### STATED EXERCISE
Quote the data verbatim, starting at the line that contains "Open the gear settings icon beside Credits" and ending at the line that contains "[x=682, y=1130]", with both of those lines included. Omit the pictures from your answer.

### DATA RECORDS
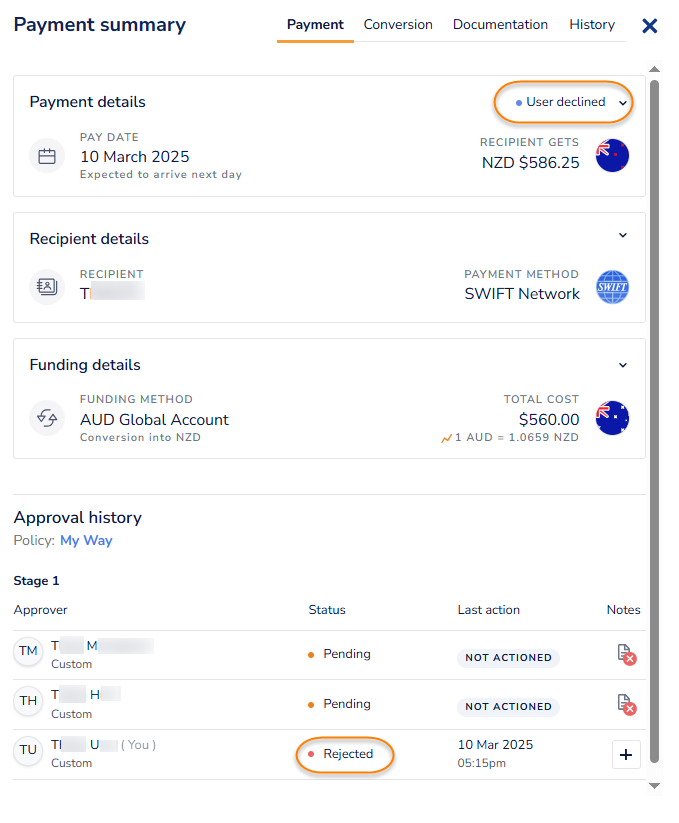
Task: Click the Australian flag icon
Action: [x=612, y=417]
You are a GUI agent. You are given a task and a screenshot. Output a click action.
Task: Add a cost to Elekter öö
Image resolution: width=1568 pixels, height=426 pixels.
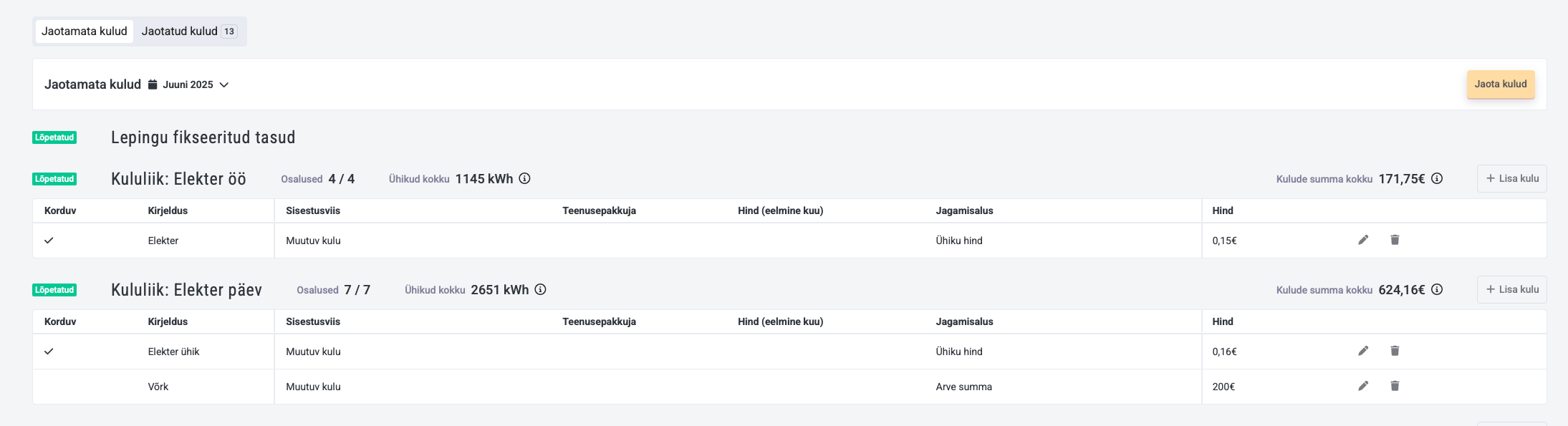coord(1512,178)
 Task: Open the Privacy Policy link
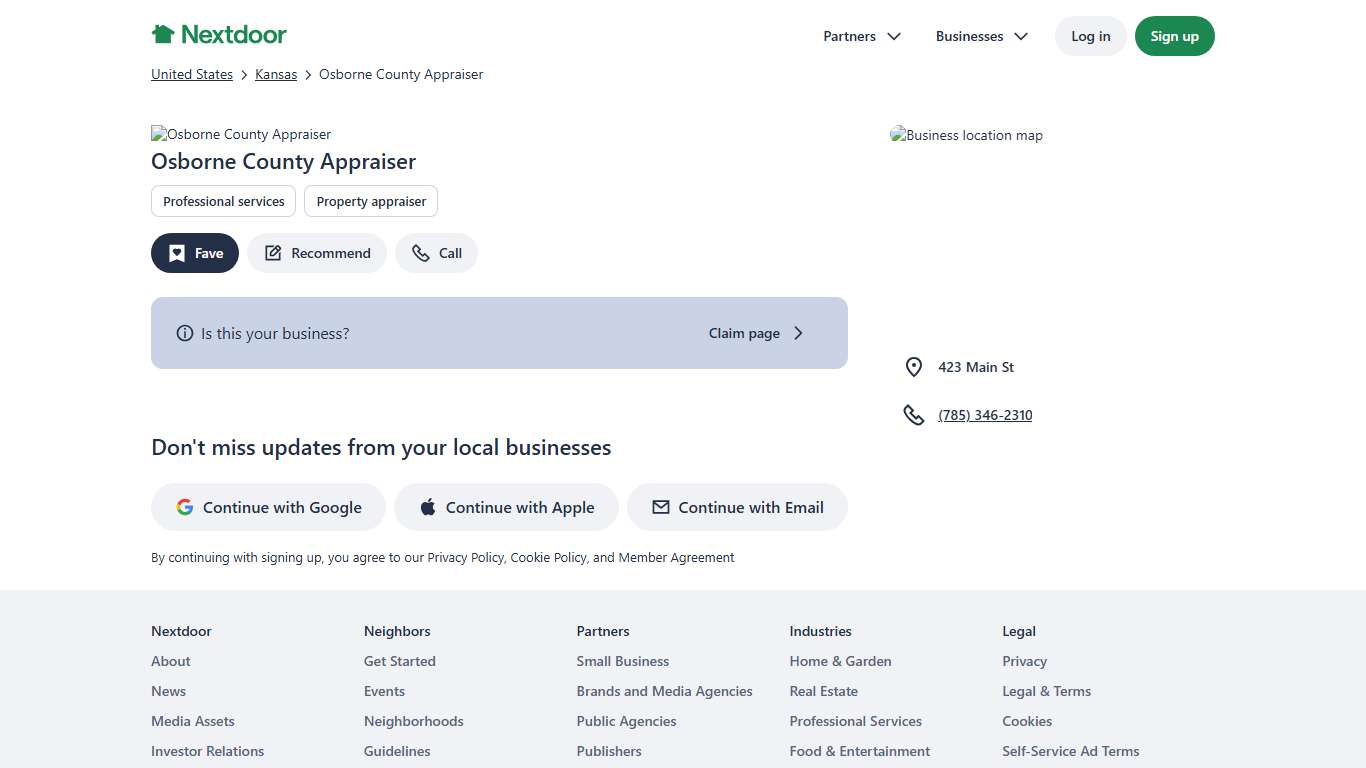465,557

==

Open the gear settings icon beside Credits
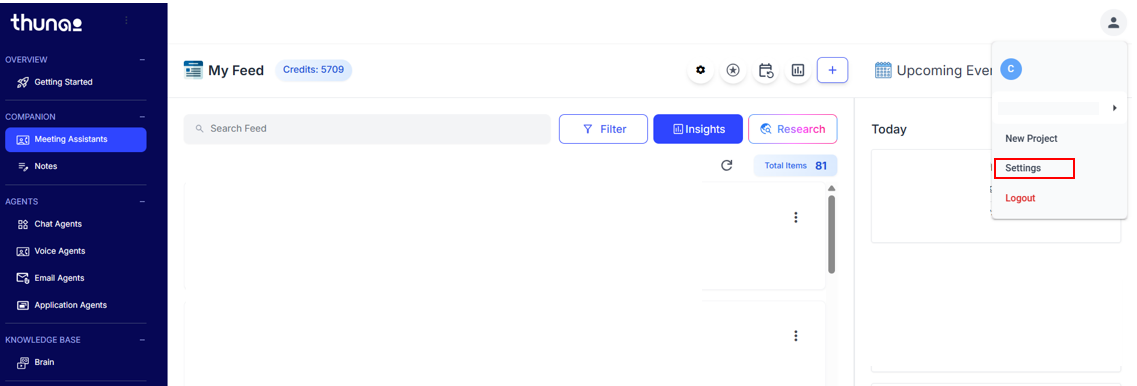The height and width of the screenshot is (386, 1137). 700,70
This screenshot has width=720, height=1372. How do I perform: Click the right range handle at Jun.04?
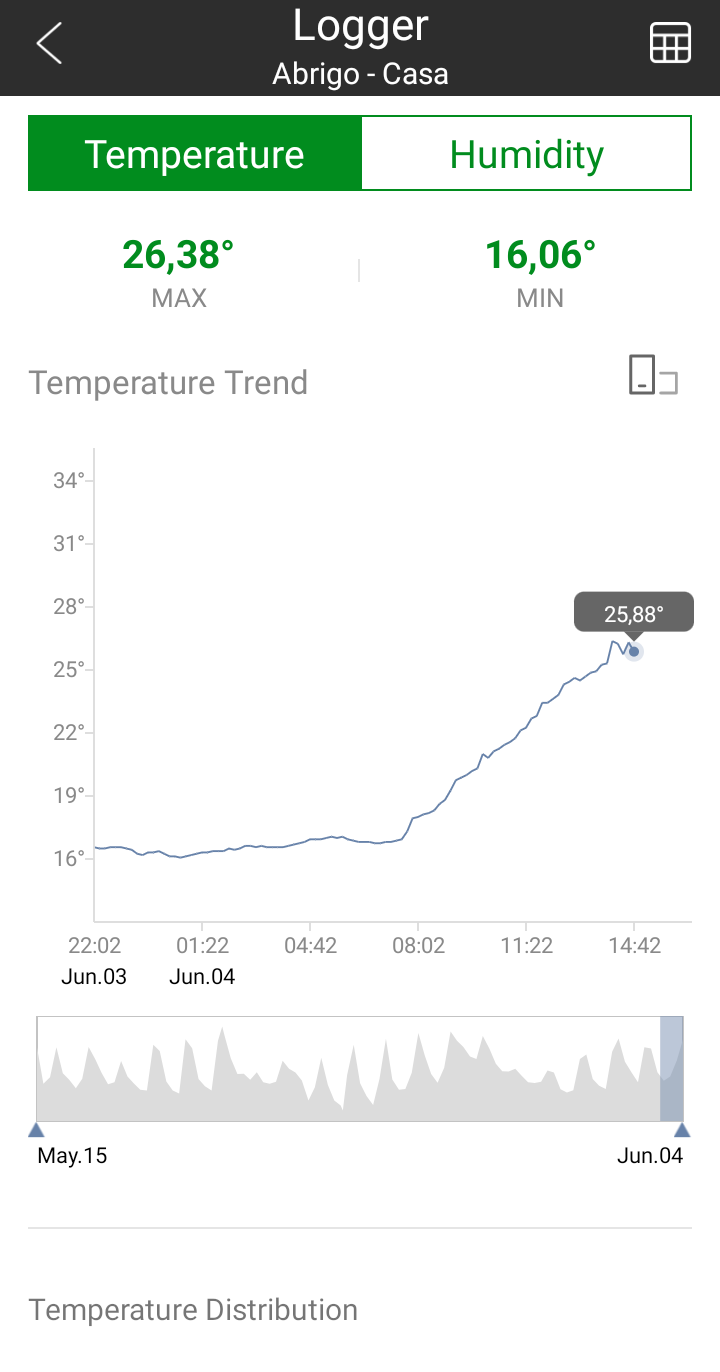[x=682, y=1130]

### EXERCISE RESULT
Open the gear settings icon beside Credits
The height and width of the screenshot is (386, 1137). 700,70
This screenshot has width=720, height=1372. How do I perform: Click the right range handle at Jun.04?
[x=682, y=1130]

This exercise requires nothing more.